Assignment:
Where the line with "Sumatera Barat (313, 896)" appears in the records below, start there and transcribe each line exactly through the last.

[[ Records to process open ]]

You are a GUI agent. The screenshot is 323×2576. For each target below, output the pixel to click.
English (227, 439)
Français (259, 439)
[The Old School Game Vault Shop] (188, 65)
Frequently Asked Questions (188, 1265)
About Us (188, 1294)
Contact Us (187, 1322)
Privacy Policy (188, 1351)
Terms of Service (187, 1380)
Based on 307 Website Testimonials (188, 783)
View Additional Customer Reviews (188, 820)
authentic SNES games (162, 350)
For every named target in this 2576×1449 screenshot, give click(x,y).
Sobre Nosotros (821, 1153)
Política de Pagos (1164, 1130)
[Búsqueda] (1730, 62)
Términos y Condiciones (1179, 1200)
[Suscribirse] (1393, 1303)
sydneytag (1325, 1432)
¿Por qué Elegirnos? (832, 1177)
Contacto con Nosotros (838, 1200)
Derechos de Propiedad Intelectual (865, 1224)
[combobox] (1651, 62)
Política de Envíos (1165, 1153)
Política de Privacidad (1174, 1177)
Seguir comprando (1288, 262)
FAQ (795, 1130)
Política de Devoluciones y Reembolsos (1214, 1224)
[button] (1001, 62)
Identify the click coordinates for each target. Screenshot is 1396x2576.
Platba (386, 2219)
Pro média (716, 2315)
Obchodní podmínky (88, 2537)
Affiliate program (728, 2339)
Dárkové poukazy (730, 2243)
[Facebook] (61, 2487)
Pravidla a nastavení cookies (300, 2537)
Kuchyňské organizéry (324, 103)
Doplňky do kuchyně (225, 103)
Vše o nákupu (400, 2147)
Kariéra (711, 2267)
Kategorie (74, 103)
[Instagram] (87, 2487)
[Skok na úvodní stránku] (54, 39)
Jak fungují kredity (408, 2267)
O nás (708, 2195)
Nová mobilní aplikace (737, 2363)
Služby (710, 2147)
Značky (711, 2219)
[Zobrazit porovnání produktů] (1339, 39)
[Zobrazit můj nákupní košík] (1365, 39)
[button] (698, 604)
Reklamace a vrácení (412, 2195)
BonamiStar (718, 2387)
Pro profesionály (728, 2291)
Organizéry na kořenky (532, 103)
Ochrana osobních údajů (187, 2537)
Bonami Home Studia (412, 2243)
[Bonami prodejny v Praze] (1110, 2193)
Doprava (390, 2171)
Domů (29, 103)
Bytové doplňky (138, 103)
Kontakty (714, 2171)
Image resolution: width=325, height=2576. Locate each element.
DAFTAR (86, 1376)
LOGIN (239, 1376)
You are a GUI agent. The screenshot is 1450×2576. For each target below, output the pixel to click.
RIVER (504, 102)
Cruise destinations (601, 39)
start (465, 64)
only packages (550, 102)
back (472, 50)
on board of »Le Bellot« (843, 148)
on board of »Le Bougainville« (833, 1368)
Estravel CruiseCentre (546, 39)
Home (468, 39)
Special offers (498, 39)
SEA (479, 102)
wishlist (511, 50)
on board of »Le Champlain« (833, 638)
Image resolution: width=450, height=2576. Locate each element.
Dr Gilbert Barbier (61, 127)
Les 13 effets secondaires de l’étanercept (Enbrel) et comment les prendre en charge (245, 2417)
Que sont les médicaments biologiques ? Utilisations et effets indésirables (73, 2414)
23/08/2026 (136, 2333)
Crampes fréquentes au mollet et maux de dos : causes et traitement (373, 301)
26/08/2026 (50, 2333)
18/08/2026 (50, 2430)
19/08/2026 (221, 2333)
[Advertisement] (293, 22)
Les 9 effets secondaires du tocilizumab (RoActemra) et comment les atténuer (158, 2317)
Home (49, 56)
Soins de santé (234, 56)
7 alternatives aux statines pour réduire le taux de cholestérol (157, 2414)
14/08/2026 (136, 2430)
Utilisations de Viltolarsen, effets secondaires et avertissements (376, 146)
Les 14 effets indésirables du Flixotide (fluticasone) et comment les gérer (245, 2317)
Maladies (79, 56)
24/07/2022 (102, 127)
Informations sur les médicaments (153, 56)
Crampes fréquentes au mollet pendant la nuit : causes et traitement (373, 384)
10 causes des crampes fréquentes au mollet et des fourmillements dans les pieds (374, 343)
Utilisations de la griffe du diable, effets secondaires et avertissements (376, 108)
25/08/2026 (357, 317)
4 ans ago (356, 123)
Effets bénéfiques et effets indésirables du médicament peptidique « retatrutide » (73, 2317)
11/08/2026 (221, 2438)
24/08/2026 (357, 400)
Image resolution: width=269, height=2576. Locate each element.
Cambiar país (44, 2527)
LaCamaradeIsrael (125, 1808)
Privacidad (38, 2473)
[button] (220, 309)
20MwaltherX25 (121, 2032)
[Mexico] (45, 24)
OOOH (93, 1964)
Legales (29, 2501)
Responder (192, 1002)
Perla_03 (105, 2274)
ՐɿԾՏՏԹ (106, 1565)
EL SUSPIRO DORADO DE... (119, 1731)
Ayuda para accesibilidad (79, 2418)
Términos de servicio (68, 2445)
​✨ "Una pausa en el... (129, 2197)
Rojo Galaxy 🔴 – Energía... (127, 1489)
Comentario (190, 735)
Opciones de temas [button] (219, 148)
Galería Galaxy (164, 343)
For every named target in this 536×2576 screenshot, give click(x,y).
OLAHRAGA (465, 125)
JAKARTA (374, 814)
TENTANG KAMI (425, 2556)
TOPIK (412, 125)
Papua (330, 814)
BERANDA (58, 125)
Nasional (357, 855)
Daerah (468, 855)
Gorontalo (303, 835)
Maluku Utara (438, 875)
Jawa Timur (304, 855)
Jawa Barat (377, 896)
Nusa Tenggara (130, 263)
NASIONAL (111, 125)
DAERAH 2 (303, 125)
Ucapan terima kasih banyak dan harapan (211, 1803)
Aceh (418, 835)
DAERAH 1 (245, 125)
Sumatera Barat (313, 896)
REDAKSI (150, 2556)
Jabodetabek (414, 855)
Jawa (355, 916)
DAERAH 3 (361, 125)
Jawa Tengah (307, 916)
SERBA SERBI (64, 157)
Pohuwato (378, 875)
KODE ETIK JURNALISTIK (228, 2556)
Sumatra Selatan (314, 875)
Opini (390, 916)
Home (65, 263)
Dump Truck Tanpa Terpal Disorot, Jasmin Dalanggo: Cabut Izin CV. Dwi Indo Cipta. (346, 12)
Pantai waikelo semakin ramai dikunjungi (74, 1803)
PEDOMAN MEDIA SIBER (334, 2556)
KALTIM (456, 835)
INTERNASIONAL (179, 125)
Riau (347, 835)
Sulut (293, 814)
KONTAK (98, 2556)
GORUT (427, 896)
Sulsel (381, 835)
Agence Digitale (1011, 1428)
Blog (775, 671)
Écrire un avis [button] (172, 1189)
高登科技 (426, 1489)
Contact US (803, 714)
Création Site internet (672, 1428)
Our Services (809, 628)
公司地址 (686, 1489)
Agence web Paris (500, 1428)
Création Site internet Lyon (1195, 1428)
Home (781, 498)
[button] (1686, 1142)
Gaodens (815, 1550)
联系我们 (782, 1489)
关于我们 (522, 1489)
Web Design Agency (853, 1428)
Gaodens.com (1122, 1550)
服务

[[ Records to process closed ]]

Solution for this problem:
Sumatera Barat (313, 896)
REDAKSI (150, 2556)
Jabodetabek (414, 855)
Jawa (355, 916)
DAERAH 3 (361, 125)
Jawa Tengah (307, 916)
SERBA SERBI (64, 157)
Pohuwato (378, 875)
KODE ETIK JURNALISTIK (228, 2556)
Sumatra Selatan (314, 875)
Opini (390, 916)
Home (65, 263)
Dump Truck Tanpa Terpal Disorot, Jasmin Dalanggo: Cabut Izin CV. Dwi Indo Cipta. (346, 12)
Pantai waikelo semakin ramai dikunjungi (74, 1803)
PEDOMAN MEDIA SIBER (334, 2556)
KALTIM (456, 835)
INTERNASIONAL (179, 125)
Riau (347, 835)
Sulut (293, 814)
KONTAK (98, 2556)
GORUT (427, 896)
Sulsel (381, 835)
Agence Digitale (1011, 1428)
Blog (775, 671)
Écrire un avis [button] (172, 1189)
高登科技 (426, 1489)
Contact US (803, 714)
Création Site internet (672, 1428)
Our Services (809, 628)
公司地址 (686, 1489)
Agence web Paris (500, 1428)
Création Site internet Lyon (1195, 1428)
Home (781, 498)
[button] (1686, 1142)
Gaodens (815, 1550)
联系我们 (782, 1489)
关于我们 (522, 1489)
Web Design Agency (853, 1428)
Gaodens.com (1122, 1550)
服务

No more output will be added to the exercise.